Reducing the ejector spring pressure has helped but it's still denting the mouths and any further reduction will hinder reliable ejection.
So.. Has anyone every tried to convert a rem to a manual ejector, say as used in a Sako L579? This has a slot cut in the inner bolt lug and a matching spring loaded blade in the receiver. This way ejection is not started untill the case is well clear of the port and the ejection force can be set by the operator..


John S
05-08-2011, 03:36 PM
The ejector spring can be reduced to where you can easily push the ejector in with the tip of you finger and still eject the case. I have several 700's set up this way; however they are based on the BR or 300 Savage cases and not the .223.

Dennis Sorensen
05-08-2011, 04:39 PM
Usually 3 coils cut off the original spring works well. Experiment... it only needs to flip it out of the port an inch... not throw it feet... I don't know of any conversion to a manual ejector.

... and the dented neck is a cosmetic problem only...

05-08-2011, 05:33 PM
Remove the ejector for target shooting and put it back in for hunting. This way you only end up with 1 dented case :D

05-09-2011, 07:31 AM
Thanks for the replys guys..

I will look into this a little further and see what i can do with it..


05-09-2011, 11:11 AM
Denting casemouths on ejection sucks...... and I disagree that it's cosmetic only.
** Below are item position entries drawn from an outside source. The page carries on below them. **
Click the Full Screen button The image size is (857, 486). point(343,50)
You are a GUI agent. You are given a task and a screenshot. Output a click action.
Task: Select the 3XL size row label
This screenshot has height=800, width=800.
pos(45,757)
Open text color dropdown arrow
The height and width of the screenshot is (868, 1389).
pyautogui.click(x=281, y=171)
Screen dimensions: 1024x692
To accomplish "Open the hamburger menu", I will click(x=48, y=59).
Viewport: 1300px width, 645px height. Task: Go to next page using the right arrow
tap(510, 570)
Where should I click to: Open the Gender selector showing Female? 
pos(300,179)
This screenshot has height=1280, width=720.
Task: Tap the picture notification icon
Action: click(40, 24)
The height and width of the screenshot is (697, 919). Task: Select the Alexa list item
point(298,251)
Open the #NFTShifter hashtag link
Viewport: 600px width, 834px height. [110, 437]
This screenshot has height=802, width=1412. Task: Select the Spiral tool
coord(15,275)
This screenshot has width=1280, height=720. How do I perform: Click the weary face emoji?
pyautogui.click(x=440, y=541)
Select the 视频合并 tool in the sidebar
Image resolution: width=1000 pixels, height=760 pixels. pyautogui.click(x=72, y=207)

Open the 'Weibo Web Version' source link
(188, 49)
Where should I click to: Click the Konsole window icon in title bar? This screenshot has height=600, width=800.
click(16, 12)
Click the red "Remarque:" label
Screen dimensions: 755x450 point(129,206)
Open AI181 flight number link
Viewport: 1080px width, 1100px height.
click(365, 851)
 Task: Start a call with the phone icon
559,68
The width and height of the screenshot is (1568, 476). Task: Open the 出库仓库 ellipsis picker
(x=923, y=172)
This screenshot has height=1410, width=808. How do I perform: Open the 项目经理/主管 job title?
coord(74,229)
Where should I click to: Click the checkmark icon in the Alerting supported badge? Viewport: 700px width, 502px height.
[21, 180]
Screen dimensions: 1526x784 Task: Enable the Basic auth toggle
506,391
Dents and dings will quickly ruin competition brass. Even scratches bother me. I won't live with it. I have stuffed a Dremel tool up into new custom actions to relieve metal.

That said, my fix has been to change action mfgrs. I haven't had any luck with clipping springs etc. I too have pondered the efficacy of converting to manual, as has Kelbly's Inc. Only they DID something about it ;)

I'm sorry not to have an answer for the Remington, I mainly replied to let you know that you're not alone.


Dennis Sorensen
05-09-2011, 11:30 AM
If you adjust the spring so low they just fall out of the action... any ding will be cosmetic with a Rem 700 Hunting rifle... annoying undoubtedly but it's won't be as bad as when you step on a case... the hardly visible ding vanishes when you size the case.

Larry Elliott
05-09-2011, 11:18 PM
I've got the ejectors on my Remington and Savage varmint rifles deactivated by shortening the springs enough that the ejector just moves the case head off the bolt face because it's easier to pick a case off the extractor that way. Since I've never been attacked by an enraged, wounded prairie dog it's worked well. For a hunting or target rifle that needs to feed from the magazine and eject it should be as easy as Dennis suggests. Cases don't need to be flung into the next county, just out the ejection port. The speed of bolt operation has something to do with ejection too. If the bolt is operated slowly with a shortened ejector spring the cases may not eject, where they will if the bolt is operated rapidly.

05-18-2011, 11:15 PM
My experience has been that when the spring gets light enough to suit me then it begins to drop the cases while still in the action.


Larry Elliott
05-20-2011, 03:45 PM
I've shortened the ejector spring on my AR so that the cases don't go flying 50 feet, they just sort of pop out of the ejection port and are right there. Shouldn't be a big problem with a 700. I want my hunting rifles to eject the cases (which can be a pain since I hate losing brass), but for live varmint rifles the cases mostly stay under the extractor until plucked out.

Another possibility is remove the ejector spring, measure it and order a lighter spring of the same OD just smaller diameter wire from Brownell's. Cut the spring to the same length as the factory spring, and shorten a coil at a time until it's where it's wanted. Brownell's part number for a set of their light springs is 025-069-000AD in last years catalog and is about $17 plus shipping.